Walter Franziska, Federman Noah, Apichairuk Wipapat, Nelson Scott, Phelps Michael E, Allen-Auerbach Martin, Walter Martin A, Czernin Johannes
Ahmanson Translational Imaging Division and Department of Molecular and Medical Pharmacology, University of California-Los Angeles, CA, USA
Pediatr Hematol Oncol. 2011 Oct;28(7):579-87. doi: 10.3109/08880018.2011.602180.
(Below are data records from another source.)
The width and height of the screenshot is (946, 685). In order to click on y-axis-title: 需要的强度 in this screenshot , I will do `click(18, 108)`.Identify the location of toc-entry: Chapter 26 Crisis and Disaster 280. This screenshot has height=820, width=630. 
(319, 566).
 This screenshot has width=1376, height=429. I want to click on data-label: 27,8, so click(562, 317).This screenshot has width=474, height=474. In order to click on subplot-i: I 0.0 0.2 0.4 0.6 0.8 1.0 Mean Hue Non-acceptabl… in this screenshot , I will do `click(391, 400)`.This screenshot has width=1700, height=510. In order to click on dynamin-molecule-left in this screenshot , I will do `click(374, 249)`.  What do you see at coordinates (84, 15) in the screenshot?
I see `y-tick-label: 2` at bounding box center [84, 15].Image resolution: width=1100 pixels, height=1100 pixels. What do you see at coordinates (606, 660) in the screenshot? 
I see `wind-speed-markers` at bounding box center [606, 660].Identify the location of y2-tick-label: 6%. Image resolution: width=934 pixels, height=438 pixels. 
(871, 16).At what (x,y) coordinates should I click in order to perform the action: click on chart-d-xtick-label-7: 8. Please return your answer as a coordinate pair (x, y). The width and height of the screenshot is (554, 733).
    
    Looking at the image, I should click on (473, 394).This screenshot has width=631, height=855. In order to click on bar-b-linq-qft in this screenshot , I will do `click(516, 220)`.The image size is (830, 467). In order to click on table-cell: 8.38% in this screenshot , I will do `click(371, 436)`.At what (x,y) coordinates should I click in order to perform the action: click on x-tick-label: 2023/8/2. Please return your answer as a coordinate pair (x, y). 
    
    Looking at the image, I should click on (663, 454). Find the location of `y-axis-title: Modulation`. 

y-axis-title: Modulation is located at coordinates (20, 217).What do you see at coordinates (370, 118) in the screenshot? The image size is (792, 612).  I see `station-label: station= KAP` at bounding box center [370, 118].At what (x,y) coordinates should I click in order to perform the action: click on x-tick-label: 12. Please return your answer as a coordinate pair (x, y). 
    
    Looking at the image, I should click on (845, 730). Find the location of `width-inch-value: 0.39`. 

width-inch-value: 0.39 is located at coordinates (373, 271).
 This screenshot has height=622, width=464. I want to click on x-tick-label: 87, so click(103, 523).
A high (18)F-fluorodeoxyglucose (FDG) uptake by positron emission tomography/computed tomography (PET/CT) imaging in sarcomas of adults has been reported. The current study aimed at defining the degree of (18)F-FDG uptake of pediatric sarcomas. This retrospective study included 29 patients (23 males, 6 females; mean age 14 ± 5 years) with soft tissue (n = 9) or bone (n = 20) sarcomas. Twenty-two patients (76%) underwent (18)F-FDG PET/CT and 7 (24%) had dedicated (18)F-FDG PET studies. Tumor (18)F-FDG uptake was quantified by standard uptake value (SUV)(max) and tumor-to-liver ratios (SUV ratios; tumor SUV(max)/liver SUV(mean)). Tumor SUV(max) and SUV ratios were correlated with tumor Ki-67 expression. SUV(max) ranged from 1.4 to 24 g/mL (median 2.5 g/mL) in soft tissue sarcomas and 1.6 to 20.4 g/mL (median 6.9 g/mL) in bone sarcomas (P = .03), and from 1.6 to 9.2 g/mL (median 3.9 g/mL) and 3.5 to 20.4 g/mL (median 12 g/mL) in Ewing sarcoma and osteosarcoma, respectively (P = .009). Tumor SUV ratios ranged from 0.8 to 8.7 (median 1.9) in soft tissue sarcomas and 1.4 to 8.9 (median 3.8) in bone sarcomas (P = .08). Ewing sarcoma had a significantly lower tumor SUV ratio than osteosarcoma (P = .01). Ki-67 expression correlated significantly with the (18)F-FDG uptake in bone but not in soft tissue sarcomas. All sarcomas were visualized by (18)F-FDG PET/CT imaging. A higher (18)F-FDG uptake was observed in osteosarcoma than in Ewing and soft tissue sarcomas. The results of this study suggest that the degree of tumor (18)F-FDG uptake is sufficient to allow for monitoring of therapeutic responses in pediatric sarcomas.
据报道,正电子发射断层扫描/计算机断层扫描(PET/CT)成像显示成人肉瘤中(18)F-氟脱氧葡萄糖(FDG)摄取量较高。本研究旨在确定儿童肉瘤的(18)F-FDG摄取程度。这项回顾性研究纳入了29例软组织肉瘤(n = 9)或骨肉瘤(n = 20)患者(23例男性,6例女性;平均年龄14±5岁)。22例患者(76%)接受了(18)F-FDG PET/CT检查,7例(24%)进行了专门的(18)F-FDG PET研究。通过标准摄取值(SUV)(max)和肿瘤与肝脏比值(SUV比值;肿瘤SUV(max)/肝脏SUV(mean))对肿瘤(18)F-FDG摄取进行定量。肿瘤SUV(max)和SUV比值与肿瘤Ki-67表达相关。软组织肉瘤的SUV(max)范围为1.4至24 g/mL(中位数2.5 g/mL),骨肉瘤为1.6至20.4 g/mL(中位数6.9 g/mL)(P = 0.03),尤因肉瘤和骨肉瘤分别为1.6至9.2 g/mL(中位数3.9 g/mL)和3.5至20.4 g/mL(中位数12 g/mL)(P = 0.009)。软组织肉瘤的肿瘤SUV比值范围为0.8至8.7(中位数1.9),骨肉瘤为1.4至8.9(中位数3.8)(P = 0.08)。尤因肉瘤的肿瘤SUV比值显著低于骨肉瘤(P = 0.01)。Ki-67表达与骨肉瘤中的(18)F-FDG摄取显著相关,但与软组织肉瘤无关。所有肉瘤均可通过(18)F-FDG PET/CT成像显示。观察到骨肉瘤中的(18)F-FDG摄取高于尤因肉瘤和软组织肉瘤。本研究结果表明,肿瘤(18)F-FDG摄取程度足以用于监测儿童肉瘤的治疗反应。